═════ Records to process

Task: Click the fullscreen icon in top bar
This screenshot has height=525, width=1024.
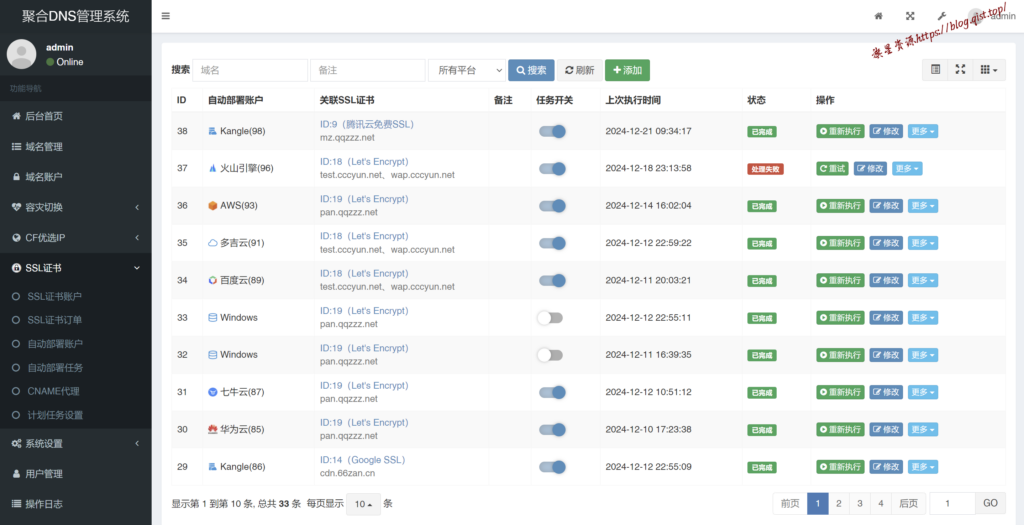Action: coord(910,16)
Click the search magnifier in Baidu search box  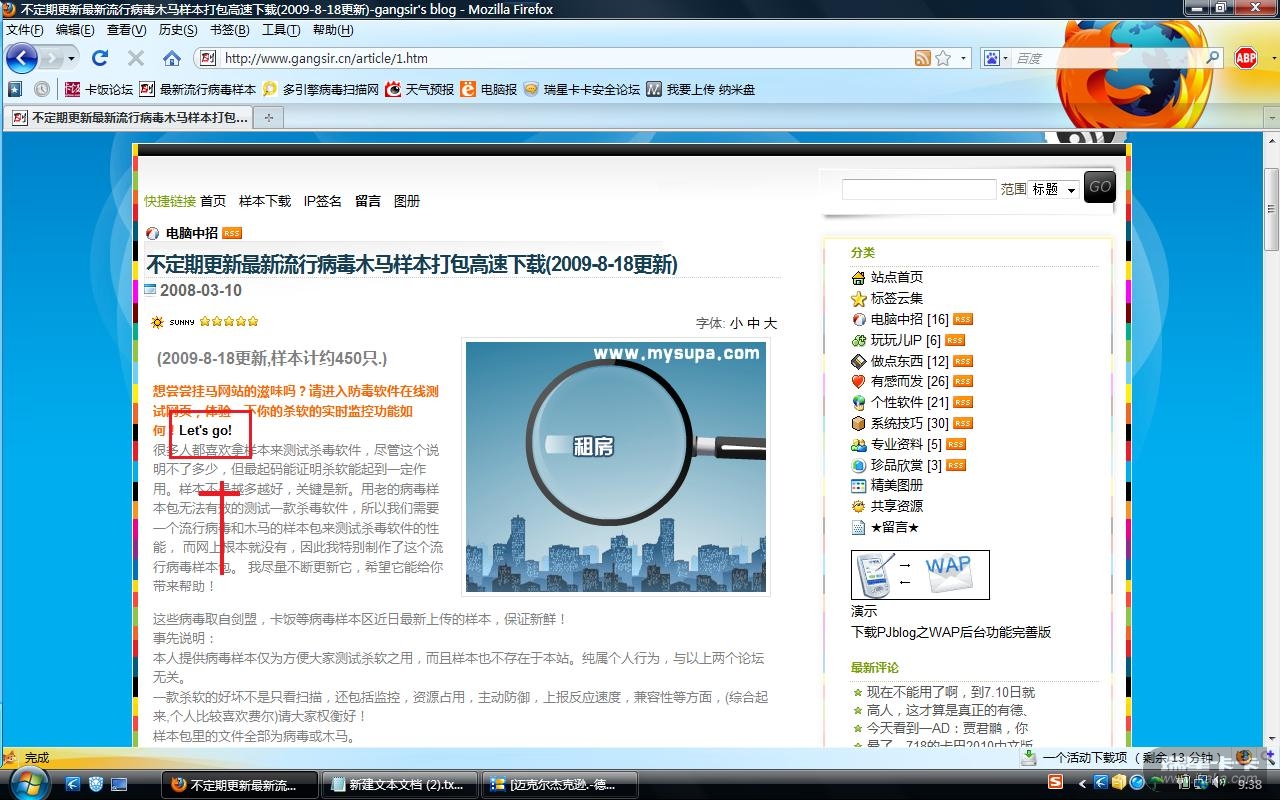(x=1212, y=58)
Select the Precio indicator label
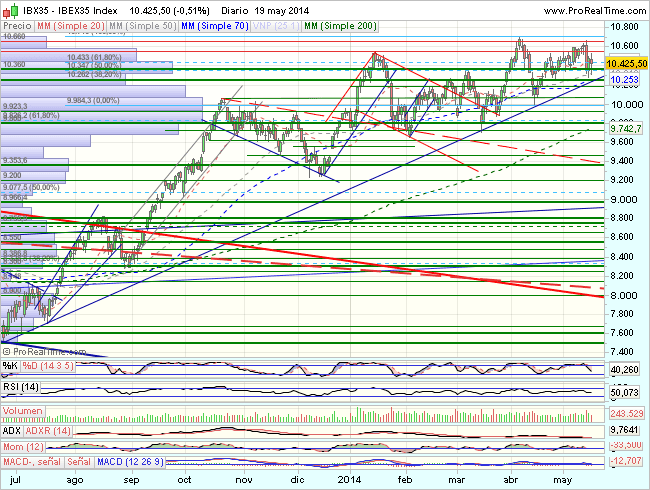This screenshot has width=650, height=490. 18,23
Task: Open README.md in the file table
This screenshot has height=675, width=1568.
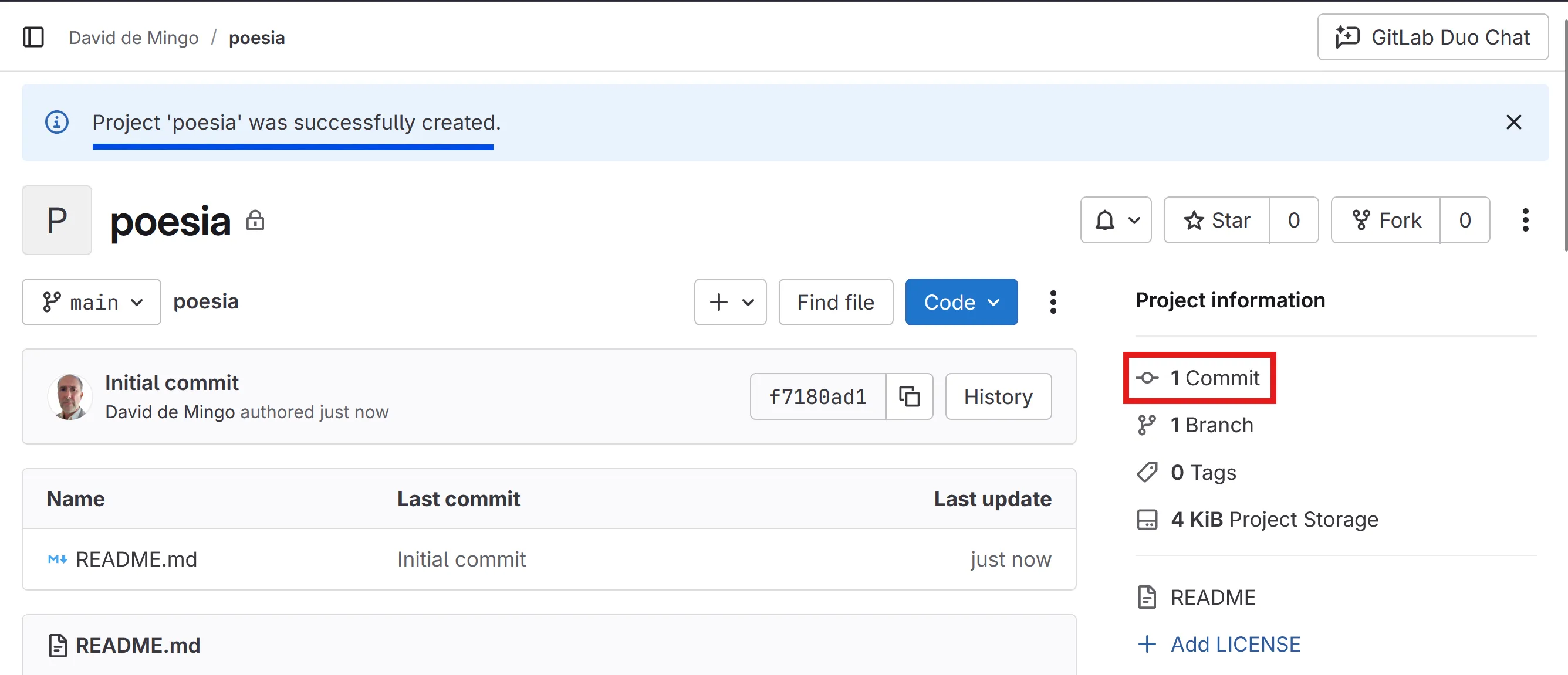Action: [x=136, y=559]
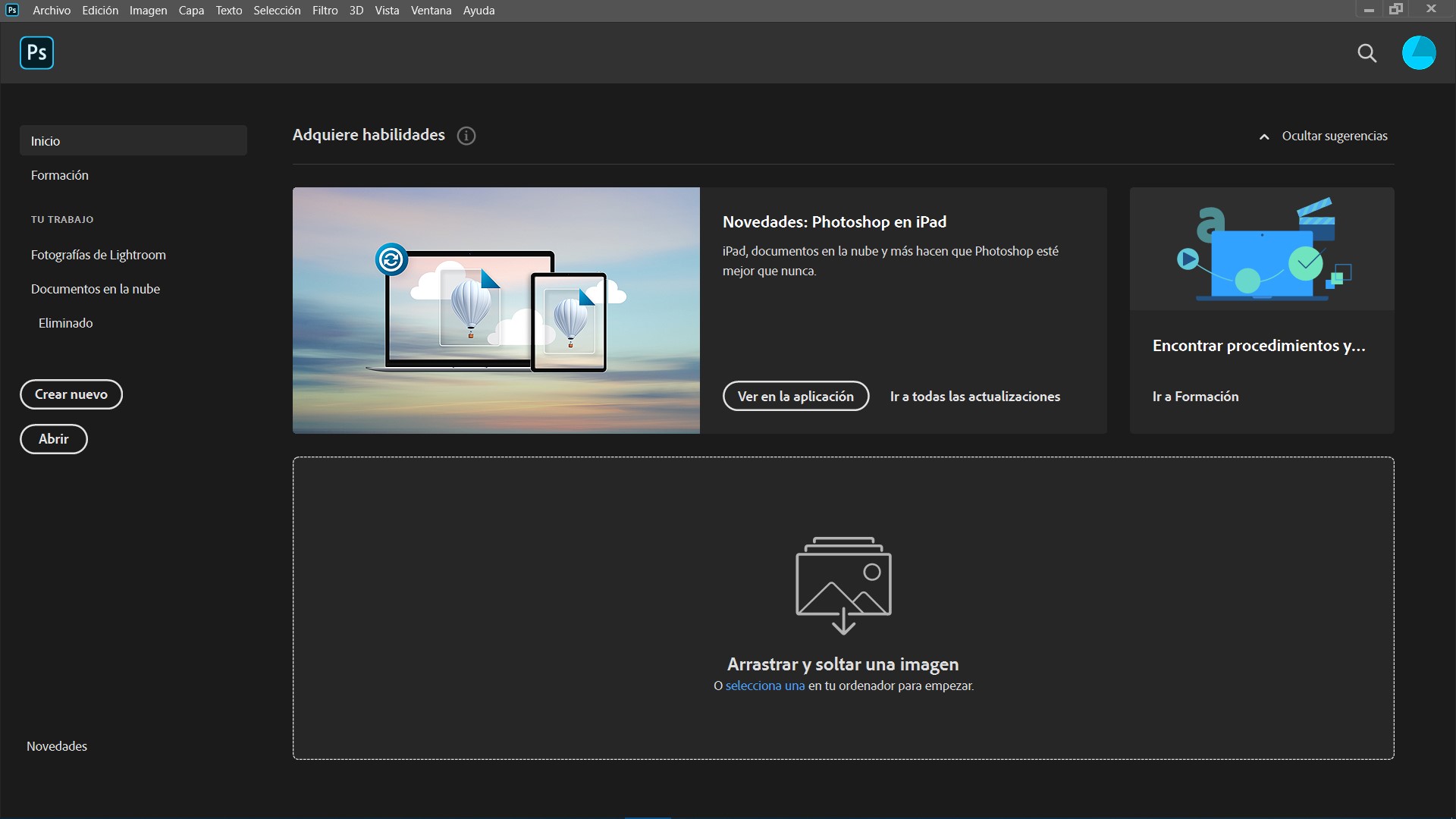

══════════

> What to do
Reproduce the records verbatim from the line containing "Task: Open README.md in the file table" through the end of the records, both ends included, and omit the pictures from your answer.

> Full solution
Task: Open README.md in the file table
This screenshot has height=675, width=1568.
Action: [x=136, y=559]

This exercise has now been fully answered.